I don't consider myself any stronger than anyone else.  I have just been dealt some difficult situations but I truly believe we are all capable of surviving with the same ups and downs that I have.  
I also believe that we ALL have something going on in our lives that can knock us down at any moment. 
I compare it to that pebble that gets stuck in your shoe that becomes an irritation....and will continue to be an irritation unless you take time to stop, untie your shoe and shake it out.  If I don't stop to shake it out, the walk or run will be unsuccessful. 
The same goes with the "pebbles" in our lives.  Some are easy to ignore and persevere through.....others you need to stop, take a deep breath and "shake it out."  For me, shaking it out is sometimes writing my blog, reaching out to others, going  for a run.  But, the point is, I need to recognize those moments and make the effort to address it.
Surrounding yourself with positive supportive empathetic friends is important....and to recognize that those same friends have "pebbles" they need to shake out - regardless of how big or small.  The pebble is an irritation that is keeping them from crossing the mountain.
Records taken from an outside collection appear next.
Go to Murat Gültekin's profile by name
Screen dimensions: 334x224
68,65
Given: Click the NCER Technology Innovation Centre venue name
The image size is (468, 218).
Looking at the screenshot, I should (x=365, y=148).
And keep in mind as you make judgments about others, you have NO idea what may be going on in their lives that is creating a change in an emotional or physical state.  Take a moment to reach out and ask how life is going, help identify the "pebble" and get them back on track to climb that mountain.

I know that I'd be a horrendous emotional wreck if others didn't question my down periods. 

It is tough being viewed as strong all the time.....and I am grateful for those that recognize that strength isn't always in play.
Thanks for continuing to support my blog and my occasional "venting".  Each time I put the words on the page, it is often clearing a pebble - or a rock - out of my path to success.